11.11.2020 | Systematic Review | Ausgabe 5/2021
The global prevalence of rheumatoid arthritis: a meta-analysis based on a systematic review
- Khalid Almutairi, Johannes Nossent, David Preen, Helen Keen, Charles Inderjeeth
The objective is to determine the global population prevalence of rheumatoid arthritis (RA) based on population-based studies and assess factors that influence RA prevalence estimates.

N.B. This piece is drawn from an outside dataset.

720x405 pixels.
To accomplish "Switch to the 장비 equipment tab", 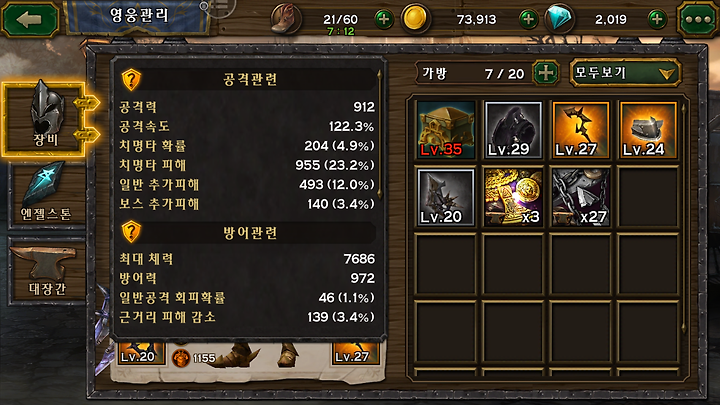I will point(45,119).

Four electronic databases were searched (ProQuest Central, MEDLINE, Web of Science, and EMBASE) for peer-reviewed English publications that report prevalence estimates of RA from 1980 and 2019. We included case–control studies, cross-sectional studies, and prospective or retrospective cohort studies in our search strategy. A random-effect meta-analysis model was used to produce the pooled prevalence estimates. The potential between-study heterogeneity was identified
using sensitivity analysis, sub-group and meta-regression analyses. A total of 67 studies were included in the meta-analysis, containing 742,246 RA patients and 211,592,925 healthy controls in the study period. The global RA prevalence estimate was 0.46% (95% confidence interval [CI] 0.39–0.54; I2 = 99.9%) with a 95% prediction interval (0.06–1.27). The RA point-prevalence was 0.45% (95% CI 0.38–0.53%) between 1986 and 2014, while the pooled period-prevalence was 0.46% (95% CI 0.36% and 0.57%) from 1955 to 2015. The highest RA pooled prevalence (0.69%; 95% CI 0.47–0.95) was derived from linked data source studies. Based on meta-regression, the factors that explain the studies' heterogeneity of RA prevalence, including geographical location, the risk bias assessment of studies and sample size. The global prevalence of RA between 1980 and 2019 was 460 per 100,000 population, with variations due to geographical location and study methodology. Linked data are the preferred method to estimate RA population prevalence as they provide the best case ascertainment.